Le virage vers l’avantage comparatif
L’arrivée d’une nouvelle équipe dirigeante a marqué un tournant. Plutôt que de s’entêter dans une logique d’autosuffisance, les gestionnaires ont choisi de s’inspirer des principes fondamentaux de l’économie moderne, tels que théorisés par David Ricardo il y a plus de deux siècles : l’avantage comparatif. L’idée est simple, mais puissante : une entreprise, ou une économie, maximise son efficacité en se concentrant sur ce qu’elle fait de mieux, tout en déléguant les tâches moins stratégiques à des partenaires spécialisés. Pour le Chantier Davie, cela signifiait cesser de vouloir tout produire à l’interne — des coques aux systèmes électroniques en passant par les moteurs — pour se recentrer sur ses forces, comme l’assemblage final et l’intégration des composantes.
Concrètement, cette approche s’est traduite par une collaboration accrue avec des fournisseurs étrangers et locaux, chacun apportant son expertise là où elle est la plus pertinente. Les pièces complexes, comme les systèmes de propulsion ou les équipements de navigation, sont désormais souvent confiées à des entreprises qui ont fait leurs preuves dans ces domaines, tandis que le chantier se concentre sur la coordination et la finition des navires. Cette spécialisation a permis de réduire les coûts, d’améliorer la qualité et, surtout, de respecter les échéances — un point faible historique du chantier.

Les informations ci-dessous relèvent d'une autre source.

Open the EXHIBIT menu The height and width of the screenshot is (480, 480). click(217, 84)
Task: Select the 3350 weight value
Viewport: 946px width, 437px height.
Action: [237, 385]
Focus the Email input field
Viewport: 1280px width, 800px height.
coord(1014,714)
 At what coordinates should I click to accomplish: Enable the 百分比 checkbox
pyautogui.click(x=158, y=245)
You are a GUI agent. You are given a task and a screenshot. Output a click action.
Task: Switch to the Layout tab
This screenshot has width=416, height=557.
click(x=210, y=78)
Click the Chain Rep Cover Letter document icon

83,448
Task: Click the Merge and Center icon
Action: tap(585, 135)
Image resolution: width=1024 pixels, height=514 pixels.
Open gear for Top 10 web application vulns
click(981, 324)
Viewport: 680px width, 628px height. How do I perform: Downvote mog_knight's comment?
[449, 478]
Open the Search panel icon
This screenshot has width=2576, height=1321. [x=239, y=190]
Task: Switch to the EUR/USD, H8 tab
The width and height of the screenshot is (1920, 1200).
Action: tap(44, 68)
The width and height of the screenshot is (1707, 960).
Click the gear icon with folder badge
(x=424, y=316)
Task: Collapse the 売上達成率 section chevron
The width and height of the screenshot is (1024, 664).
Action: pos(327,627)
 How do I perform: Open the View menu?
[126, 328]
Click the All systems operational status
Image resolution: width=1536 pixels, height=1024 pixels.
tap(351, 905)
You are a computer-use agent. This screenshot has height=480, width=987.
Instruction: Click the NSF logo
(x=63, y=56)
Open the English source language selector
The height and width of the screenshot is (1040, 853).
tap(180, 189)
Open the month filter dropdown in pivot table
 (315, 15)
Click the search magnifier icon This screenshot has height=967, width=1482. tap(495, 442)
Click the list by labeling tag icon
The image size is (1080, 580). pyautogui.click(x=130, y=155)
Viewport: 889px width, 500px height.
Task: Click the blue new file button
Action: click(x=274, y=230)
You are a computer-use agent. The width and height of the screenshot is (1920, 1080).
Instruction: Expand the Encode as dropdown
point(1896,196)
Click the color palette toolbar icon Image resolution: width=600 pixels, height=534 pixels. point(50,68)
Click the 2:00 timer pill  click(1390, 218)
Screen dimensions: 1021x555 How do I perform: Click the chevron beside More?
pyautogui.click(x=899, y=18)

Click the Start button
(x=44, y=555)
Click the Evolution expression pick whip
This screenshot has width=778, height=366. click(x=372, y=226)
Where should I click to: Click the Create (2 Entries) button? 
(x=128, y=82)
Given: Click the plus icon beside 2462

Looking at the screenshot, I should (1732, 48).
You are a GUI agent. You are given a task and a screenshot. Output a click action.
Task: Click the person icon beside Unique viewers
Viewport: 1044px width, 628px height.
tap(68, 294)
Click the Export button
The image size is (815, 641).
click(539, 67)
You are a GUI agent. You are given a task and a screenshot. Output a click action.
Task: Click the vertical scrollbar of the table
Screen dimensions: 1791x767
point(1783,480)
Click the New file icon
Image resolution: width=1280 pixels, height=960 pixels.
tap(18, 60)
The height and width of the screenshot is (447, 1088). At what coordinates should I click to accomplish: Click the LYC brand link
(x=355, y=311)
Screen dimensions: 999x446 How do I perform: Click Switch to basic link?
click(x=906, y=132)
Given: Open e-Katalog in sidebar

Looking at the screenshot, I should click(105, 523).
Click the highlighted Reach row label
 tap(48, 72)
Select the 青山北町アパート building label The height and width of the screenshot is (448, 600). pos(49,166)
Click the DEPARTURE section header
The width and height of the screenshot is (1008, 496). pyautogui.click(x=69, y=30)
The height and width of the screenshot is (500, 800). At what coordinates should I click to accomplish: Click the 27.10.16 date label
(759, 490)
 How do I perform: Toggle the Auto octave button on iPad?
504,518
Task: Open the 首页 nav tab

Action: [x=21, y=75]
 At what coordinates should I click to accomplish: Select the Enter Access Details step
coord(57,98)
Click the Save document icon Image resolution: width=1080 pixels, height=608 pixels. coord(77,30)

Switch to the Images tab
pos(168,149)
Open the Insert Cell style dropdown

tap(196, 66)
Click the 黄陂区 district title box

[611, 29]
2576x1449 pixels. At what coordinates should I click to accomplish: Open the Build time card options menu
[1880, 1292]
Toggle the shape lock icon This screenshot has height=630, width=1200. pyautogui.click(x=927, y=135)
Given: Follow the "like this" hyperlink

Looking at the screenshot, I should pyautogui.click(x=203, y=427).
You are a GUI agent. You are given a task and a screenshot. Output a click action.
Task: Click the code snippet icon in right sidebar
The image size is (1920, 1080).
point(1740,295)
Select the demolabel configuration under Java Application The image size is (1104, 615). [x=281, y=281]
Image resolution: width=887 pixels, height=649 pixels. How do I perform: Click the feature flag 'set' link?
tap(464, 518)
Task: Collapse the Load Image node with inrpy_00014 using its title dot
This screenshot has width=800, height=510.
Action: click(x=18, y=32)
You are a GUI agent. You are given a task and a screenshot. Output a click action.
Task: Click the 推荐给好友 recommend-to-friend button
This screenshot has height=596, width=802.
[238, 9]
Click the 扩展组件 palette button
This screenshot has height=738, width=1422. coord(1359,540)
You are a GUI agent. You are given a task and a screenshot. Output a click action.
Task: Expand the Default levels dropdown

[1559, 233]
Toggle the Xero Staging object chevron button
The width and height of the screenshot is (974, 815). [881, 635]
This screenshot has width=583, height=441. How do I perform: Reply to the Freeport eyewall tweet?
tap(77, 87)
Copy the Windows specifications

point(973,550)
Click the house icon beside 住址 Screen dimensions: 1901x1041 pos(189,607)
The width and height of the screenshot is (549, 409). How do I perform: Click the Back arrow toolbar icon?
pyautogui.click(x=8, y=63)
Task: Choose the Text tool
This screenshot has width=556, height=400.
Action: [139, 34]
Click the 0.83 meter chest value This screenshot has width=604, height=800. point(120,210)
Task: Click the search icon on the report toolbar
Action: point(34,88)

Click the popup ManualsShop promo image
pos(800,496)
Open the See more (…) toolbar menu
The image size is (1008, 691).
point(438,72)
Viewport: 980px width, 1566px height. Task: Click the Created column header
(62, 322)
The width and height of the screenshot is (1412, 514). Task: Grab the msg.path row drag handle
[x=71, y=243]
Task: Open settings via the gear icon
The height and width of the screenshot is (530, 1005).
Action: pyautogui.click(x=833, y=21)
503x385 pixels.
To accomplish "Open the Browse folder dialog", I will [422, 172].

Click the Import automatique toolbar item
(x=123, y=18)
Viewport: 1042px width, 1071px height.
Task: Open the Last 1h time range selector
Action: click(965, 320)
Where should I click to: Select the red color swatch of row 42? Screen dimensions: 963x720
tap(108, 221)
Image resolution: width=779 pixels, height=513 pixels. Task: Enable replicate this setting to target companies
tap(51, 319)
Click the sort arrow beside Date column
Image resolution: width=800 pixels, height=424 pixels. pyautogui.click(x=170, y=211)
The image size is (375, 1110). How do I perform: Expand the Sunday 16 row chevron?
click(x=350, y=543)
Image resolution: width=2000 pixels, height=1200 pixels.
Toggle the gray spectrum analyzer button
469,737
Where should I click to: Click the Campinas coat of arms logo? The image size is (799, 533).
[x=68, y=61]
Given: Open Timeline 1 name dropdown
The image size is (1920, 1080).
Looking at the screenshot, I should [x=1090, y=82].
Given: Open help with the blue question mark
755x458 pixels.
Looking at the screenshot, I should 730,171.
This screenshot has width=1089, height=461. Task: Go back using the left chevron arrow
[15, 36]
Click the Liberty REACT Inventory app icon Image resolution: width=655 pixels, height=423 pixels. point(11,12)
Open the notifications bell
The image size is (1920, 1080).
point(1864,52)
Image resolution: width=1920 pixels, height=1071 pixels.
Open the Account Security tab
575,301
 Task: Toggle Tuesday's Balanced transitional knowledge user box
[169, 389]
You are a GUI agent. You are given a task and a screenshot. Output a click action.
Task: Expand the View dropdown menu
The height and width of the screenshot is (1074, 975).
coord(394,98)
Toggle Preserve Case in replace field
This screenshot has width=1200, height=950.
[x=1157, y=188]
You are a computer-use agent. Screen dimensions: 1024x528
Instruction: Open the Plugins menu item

Les résultats parlent d’eux-mêmes. Depuis ce changement de cap, le Chantier Davie a repris une place enviable dans l’industrie navale canadienne. Les contrats se multiplient, notamment avec le gouvernement fédéral pour la construction de brise-glaces et d’autres navires stratégiques. L’entreprise, jadis au bord de la faillite, est aujourd’hui vue comme un acteur clé dans la stratégie maritime du Canada. Ce succès n’est pas le fruit d’un miracle, mais d’une décision lucide : accepter que l’autarcie n’est pas une vertu en soi et que la collaboration, même au-delà des frontières, puisse être une force.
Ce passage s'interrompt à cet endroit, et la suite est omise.